> _ASSIGNED TASK_
An acceptable answer repeats exactly the line containing "Et si votre" and all lines that follow it in the listing below, and it includes no pictures.

> _THE INPUT_
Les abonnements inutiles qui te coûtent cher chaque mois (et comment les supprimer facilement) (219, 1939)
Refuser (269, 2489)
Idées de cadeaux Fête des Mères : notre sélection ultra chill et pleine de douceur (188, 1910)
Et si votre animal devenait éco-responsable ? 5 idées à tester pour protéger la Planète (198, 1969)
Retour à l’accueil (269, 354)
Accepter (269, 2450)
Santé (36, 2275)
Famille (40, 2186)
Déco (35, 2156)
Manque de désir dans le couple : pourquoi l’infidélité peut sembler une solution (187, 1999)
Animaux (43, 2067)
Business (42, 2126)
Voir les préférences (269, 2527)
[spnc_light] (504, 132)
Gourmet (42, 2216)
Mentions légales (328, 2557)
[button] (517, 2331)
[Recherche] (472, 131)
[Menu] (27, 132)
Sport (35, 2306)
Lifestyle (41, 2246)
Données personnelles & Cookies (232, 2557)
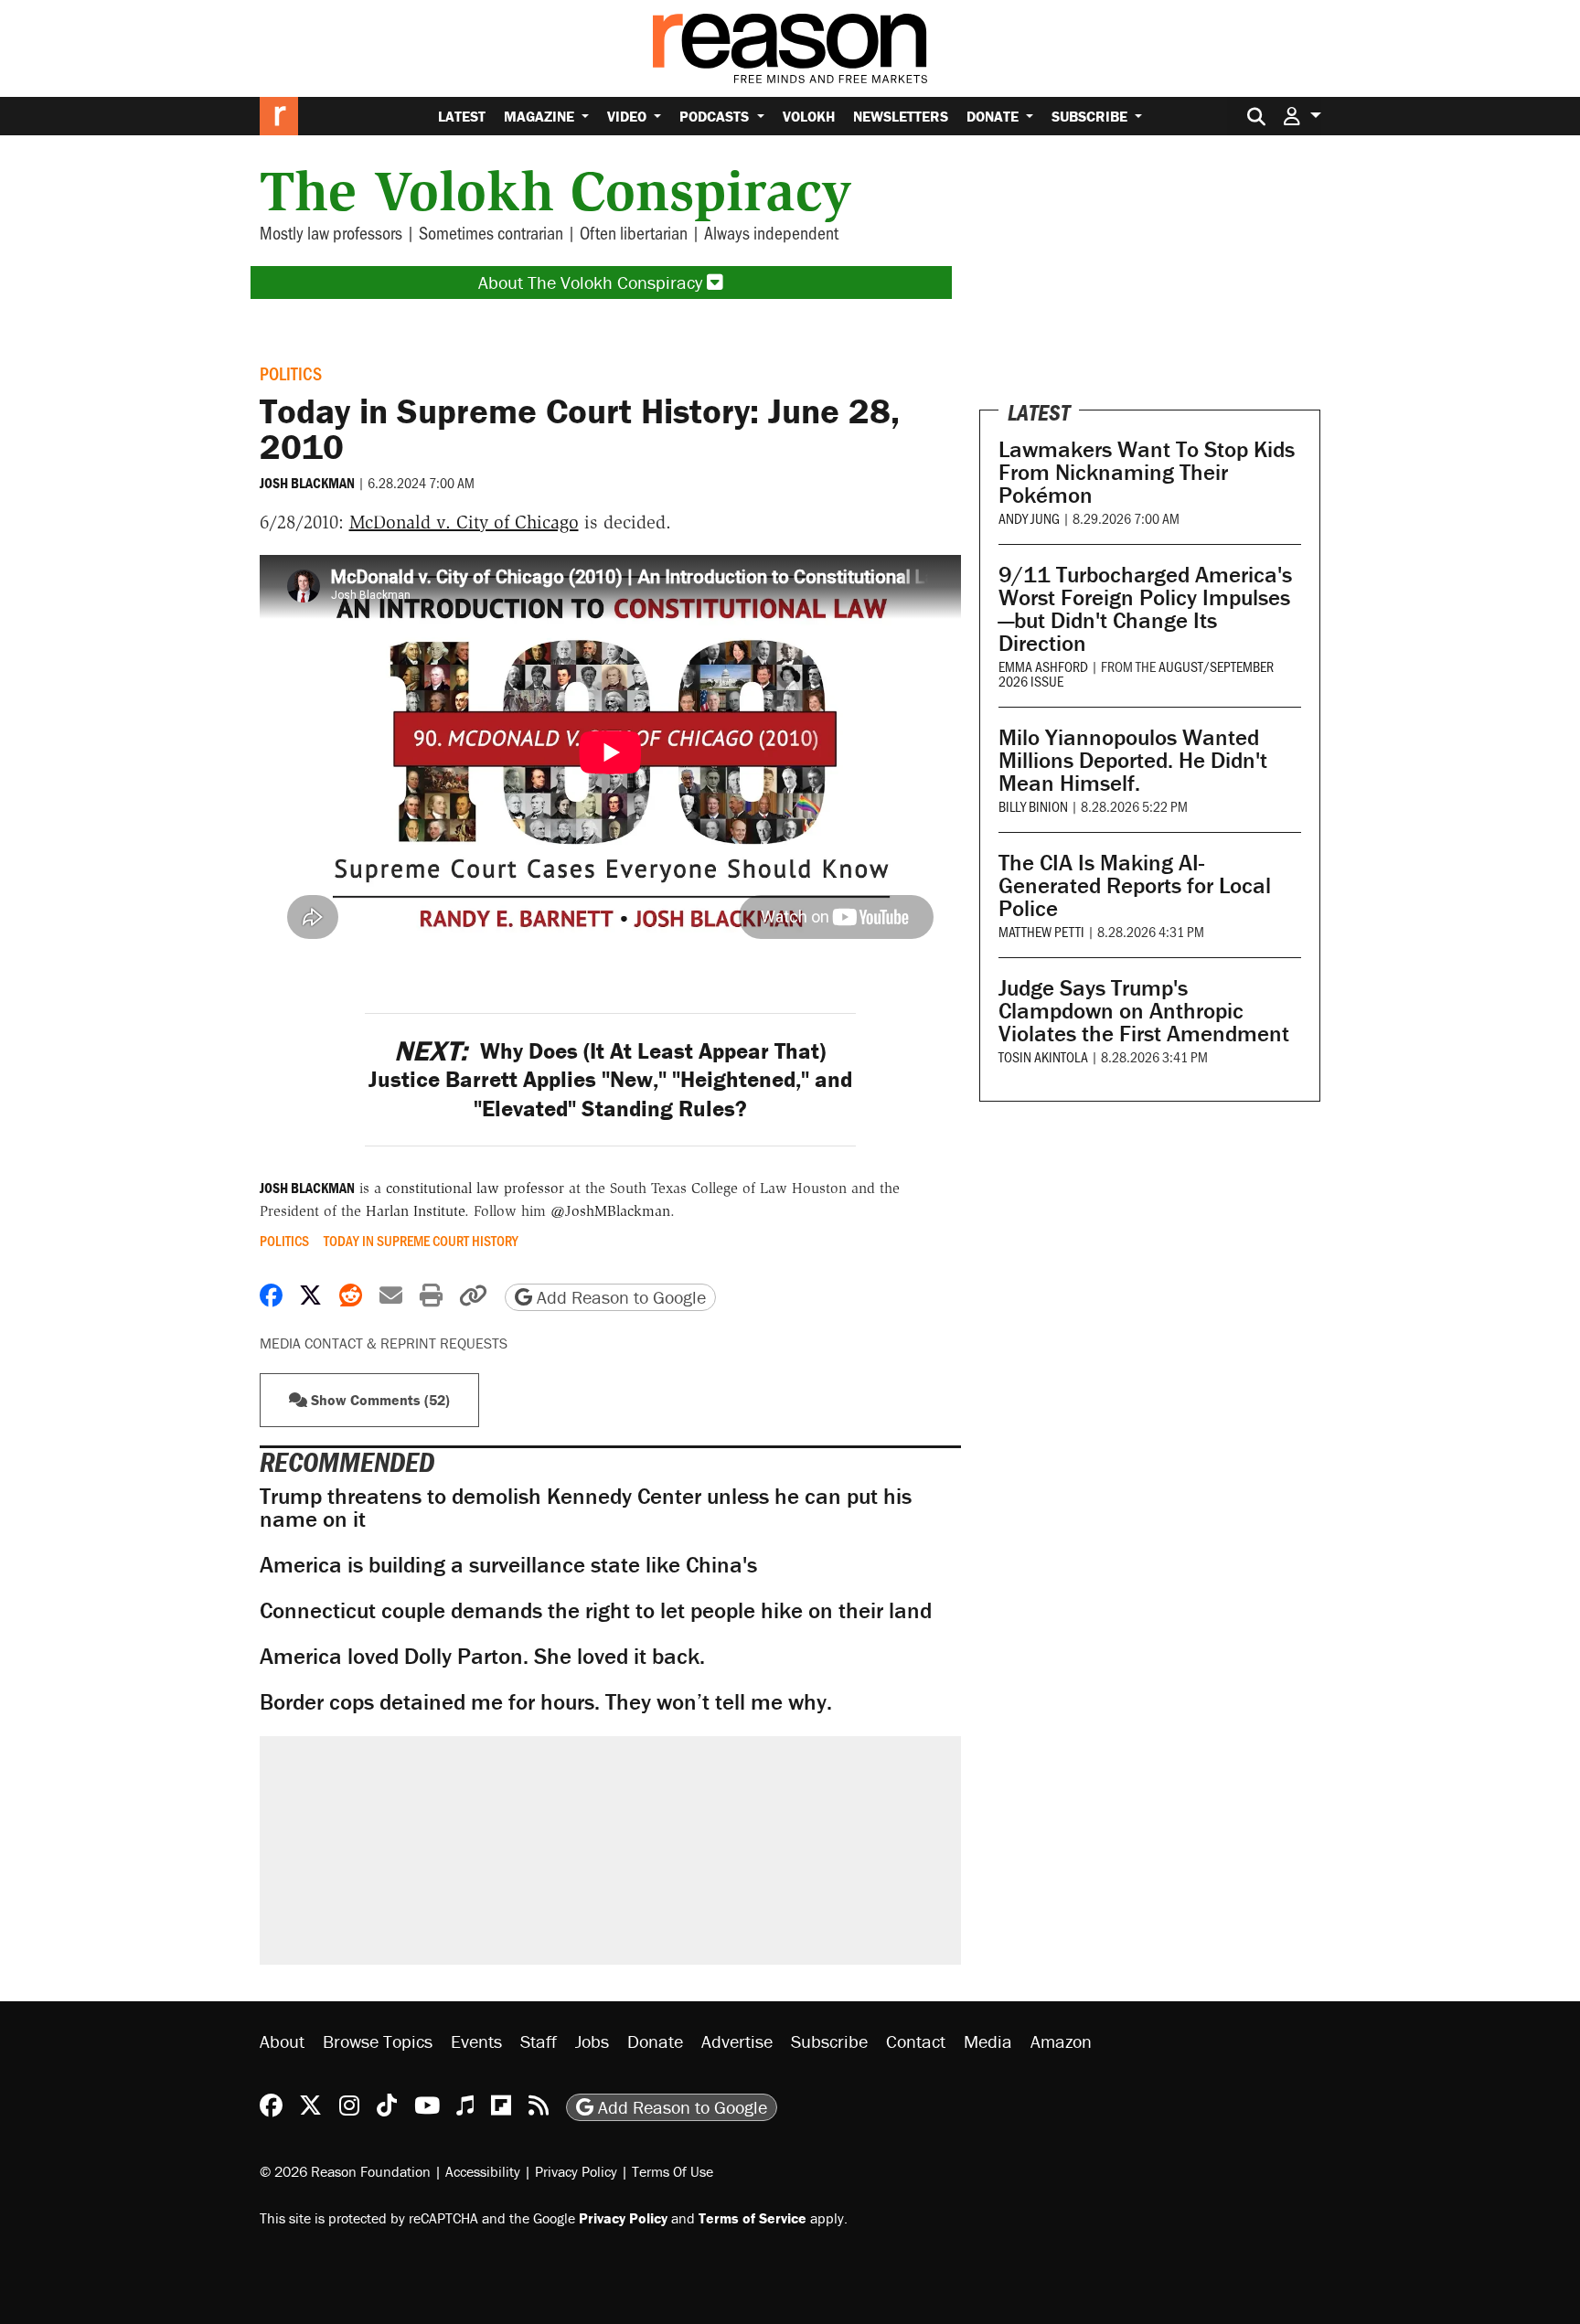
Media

> _RESPONSE FOR THIS EXERCISE_
Et si votre animal devenait éco-responsable ? 5 idées à tester pour protéger la Planète (198, 1969)
Retour à l’accueil (269, 354)
Accepter (269, 2450)
Santé (36, 2275)
Famille (40, 2186)
Déco (35, 2156)
Manque de désir dans le couple : pourquoi l’infidélité peut sembler une solution (187, 1999)
Animaux (43, 2067)
Business (42, 2126)
Voir les préférences (269, 2527)
[spnc_light] (504, 132)
Gourmet (42, 2216)
Mentions légales (328, 2557)
[button] (517, 2331)
[Recherche] (472, 131)
[Menu] (27, 132)
Sport (35, 2306)
Lifestyle (41, 2246)
Données personnelles & Cookies (232, 2557)
Media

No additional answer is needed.